**Materials provided:**

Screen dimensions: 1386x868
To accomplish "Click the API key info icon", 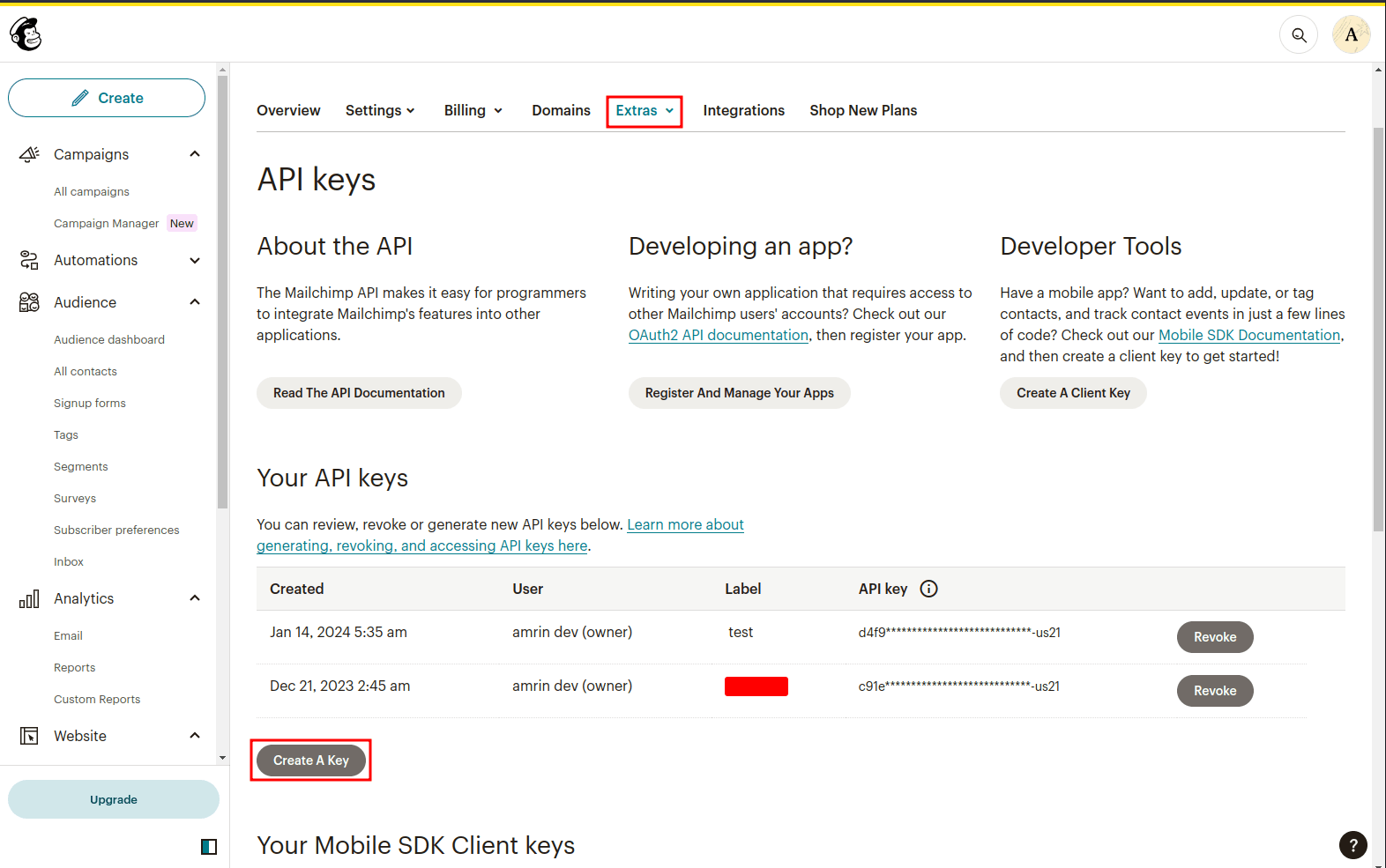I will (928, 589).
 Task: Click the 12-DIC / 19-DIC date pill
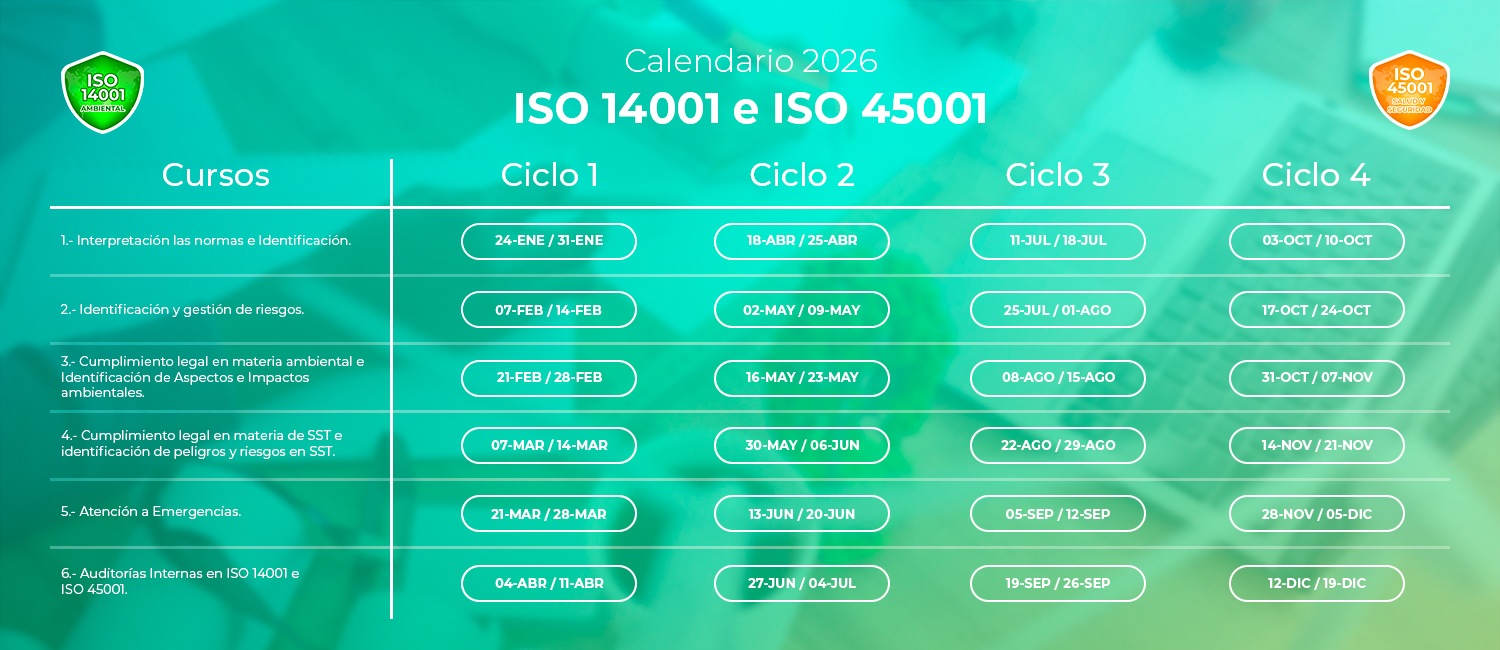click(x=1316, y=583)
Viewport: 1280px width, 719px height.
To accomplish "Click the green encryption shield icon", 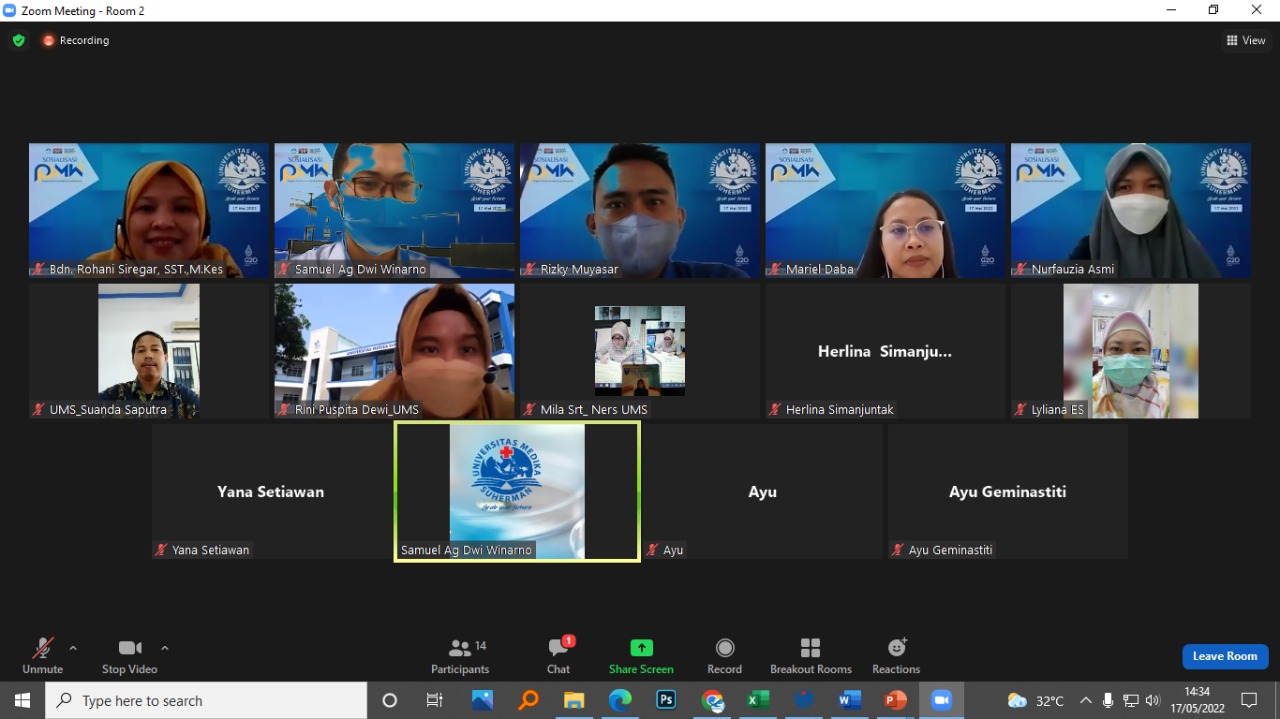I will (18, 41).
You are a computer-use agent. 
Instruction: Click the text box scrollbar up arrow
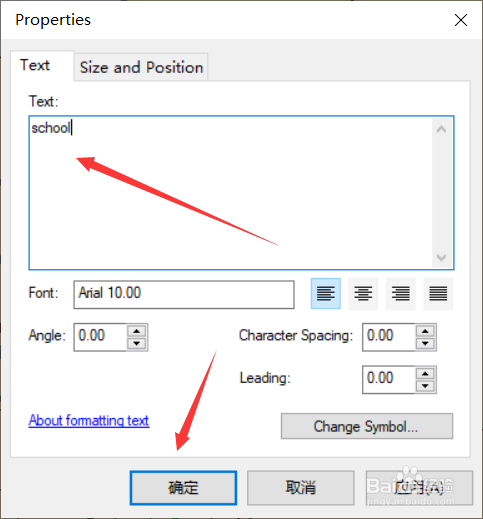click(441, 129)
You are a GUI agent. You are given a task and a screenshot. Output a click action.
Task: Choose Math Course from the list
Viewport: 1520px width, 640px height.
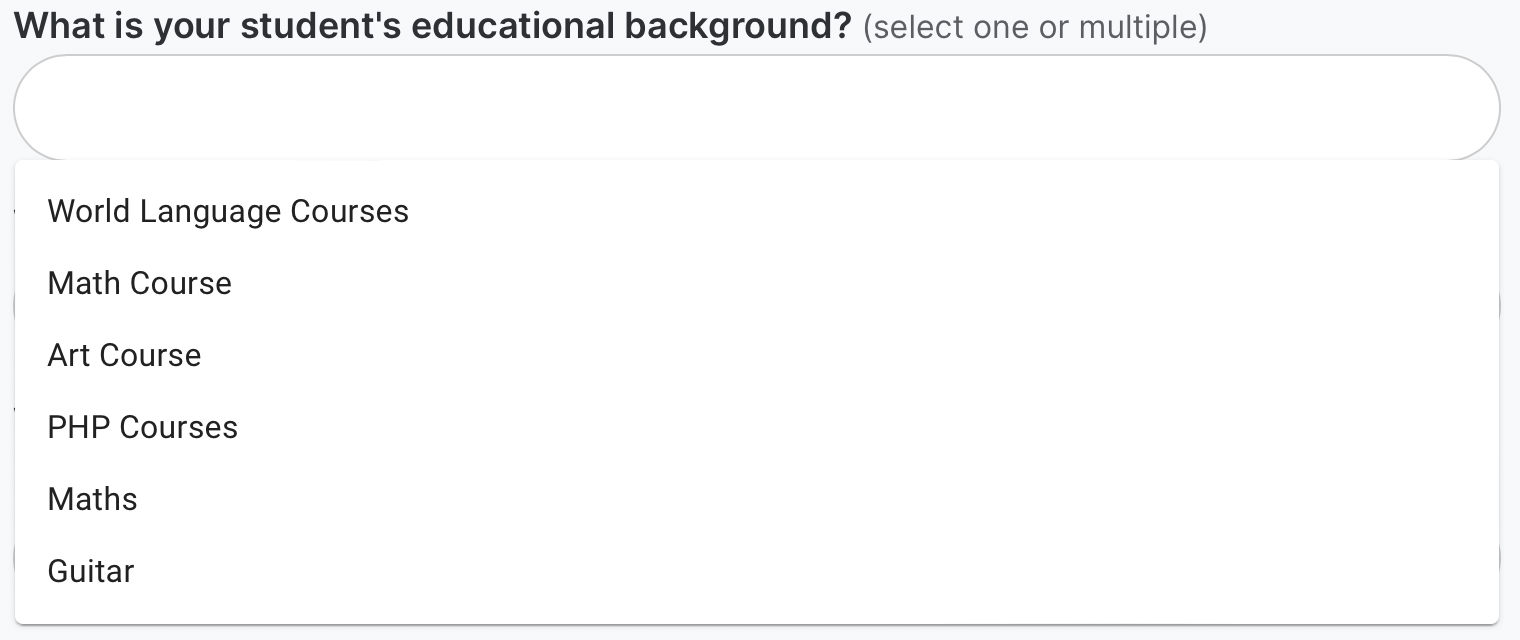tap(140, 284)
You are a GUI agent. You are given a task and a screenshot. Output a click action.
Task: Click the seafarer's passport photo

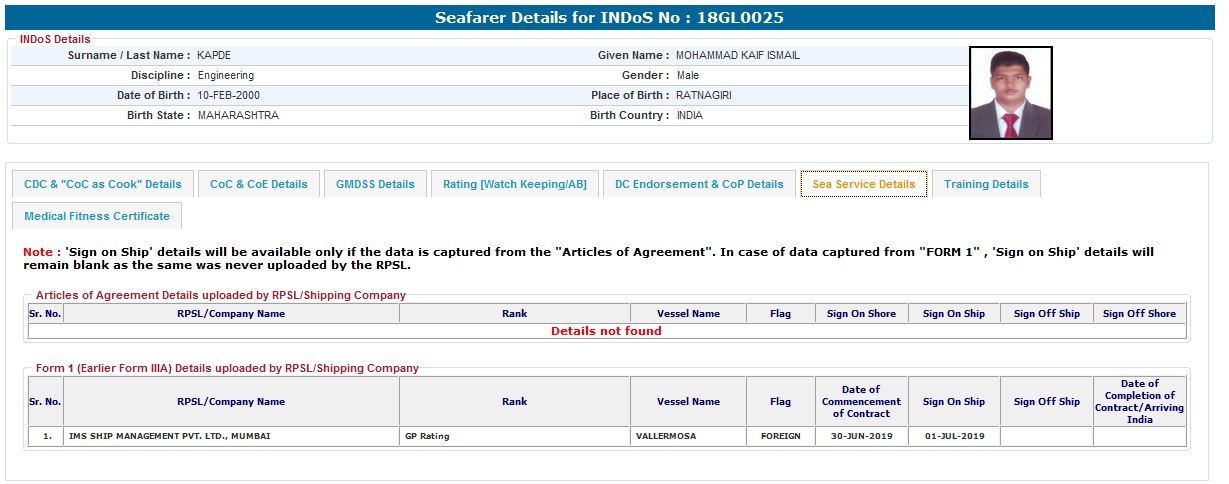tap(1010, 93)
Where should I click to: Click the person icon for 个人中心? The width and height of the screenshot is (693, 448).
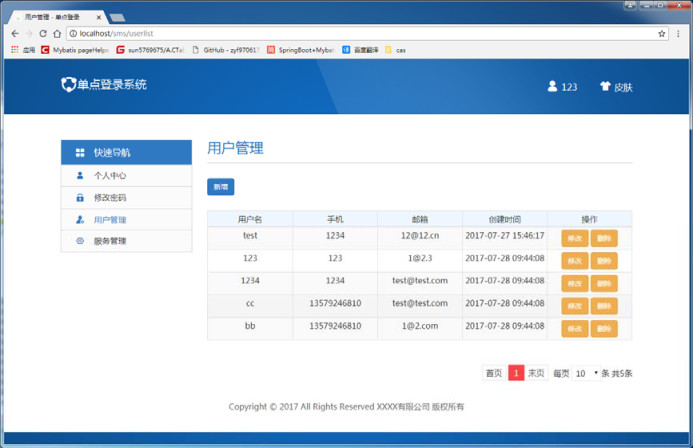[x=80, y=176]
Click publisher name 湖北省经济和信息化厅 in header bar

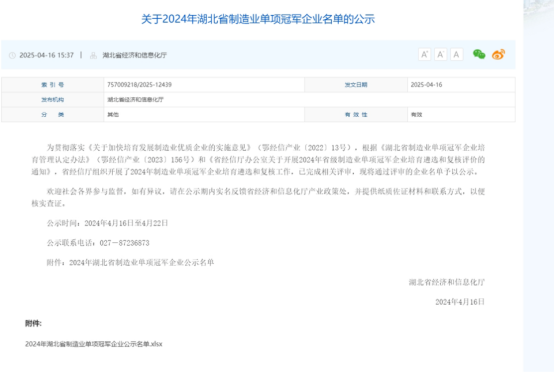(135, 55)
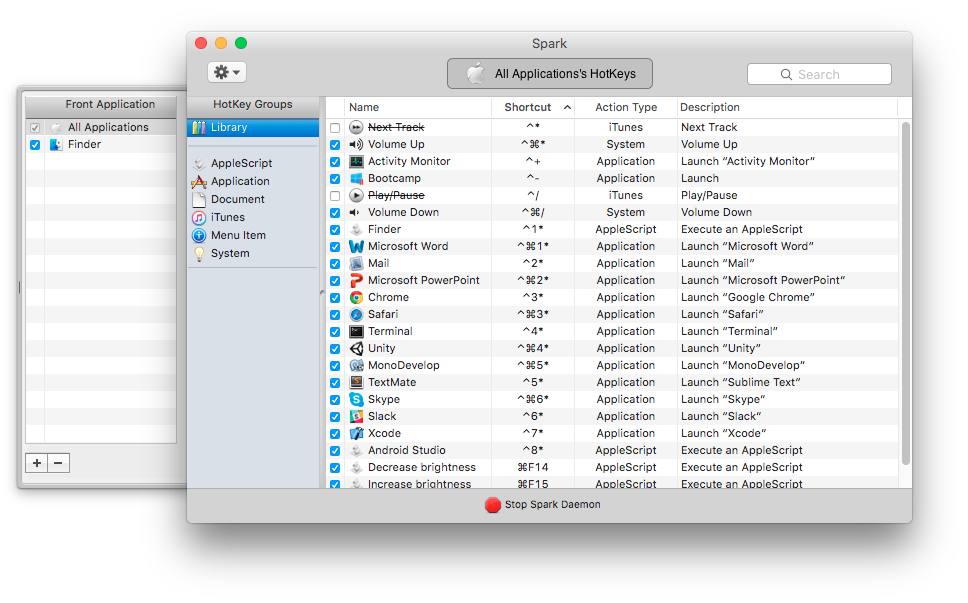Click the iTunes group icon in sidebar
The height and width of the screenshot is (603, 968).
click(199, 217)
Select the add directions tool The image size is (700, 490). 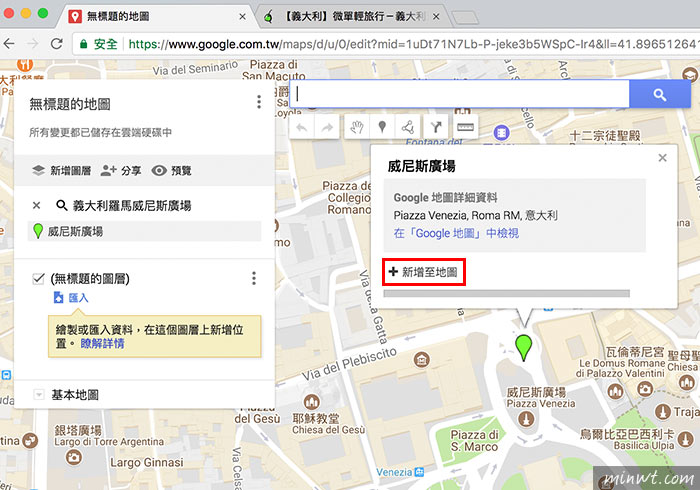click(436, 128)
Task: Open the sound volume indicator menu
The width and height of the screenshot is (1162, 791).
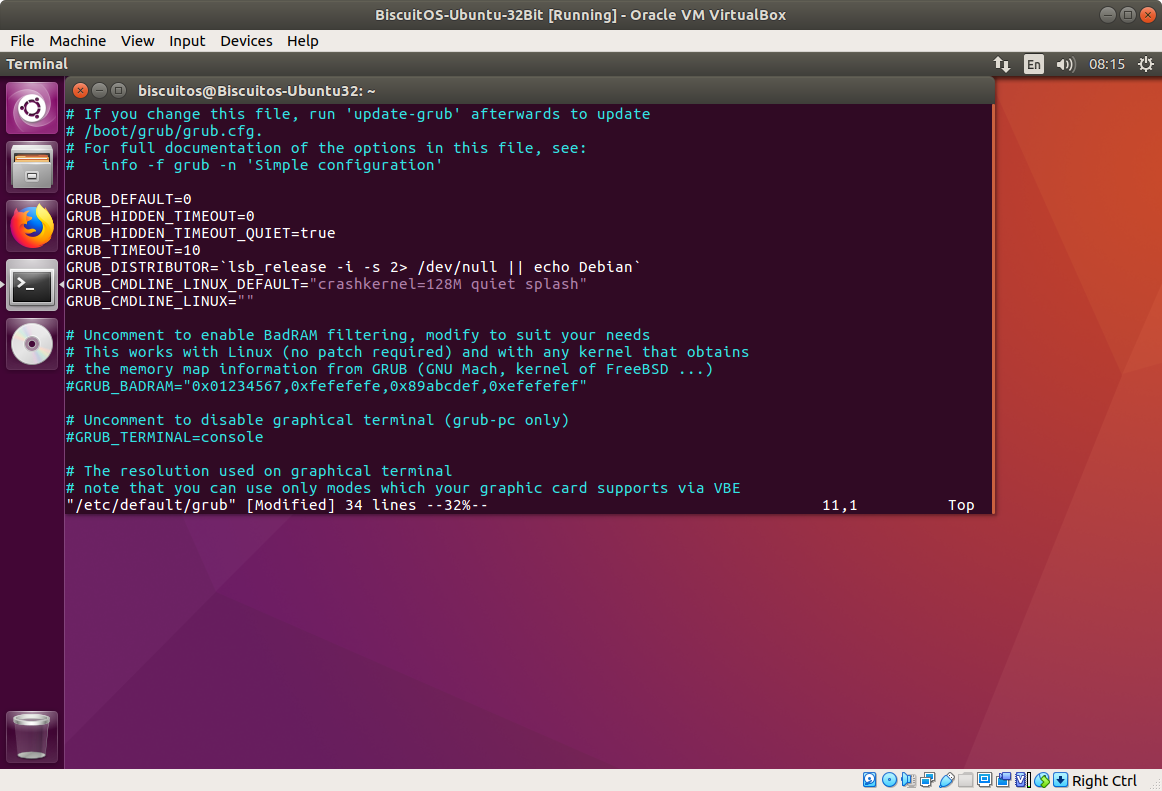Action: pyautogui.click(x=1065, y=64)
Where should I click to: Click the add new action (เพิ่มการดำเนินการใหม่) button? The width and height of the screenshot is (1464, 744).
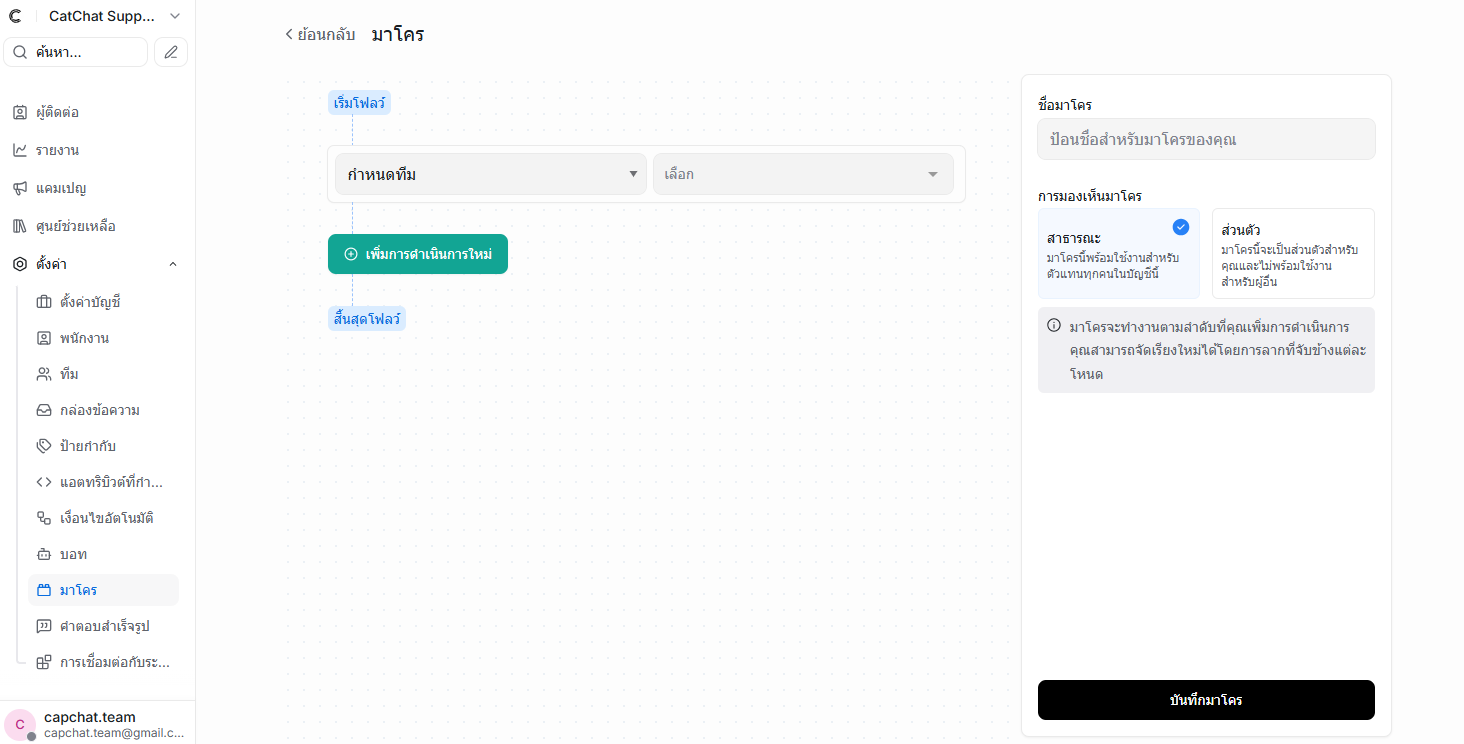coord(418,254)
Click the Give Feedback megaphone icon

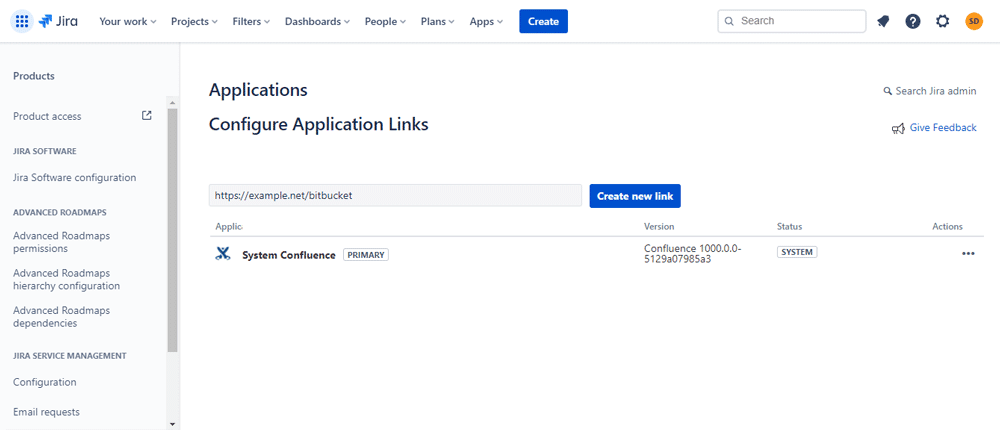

**Your task:** Please locate each line of the material above that contains the word "height", and copy those lines in full.

**Solution for this exercise:**
Viewport: 1280px width, 719px height.
Viewport: 1520px width, 640px height.
Where should I click to: Click the person icon for 个人中心? The width and height of the screenshot is (693, 448).
The height and width of the screenshot is (603, 968).
The width and height of the screenshot is (1162, 791).
Where should I click to: Click the add new action (เพิ่มการดำเนินการใหม่) button? The width and height of the screenshot is (1464, 744).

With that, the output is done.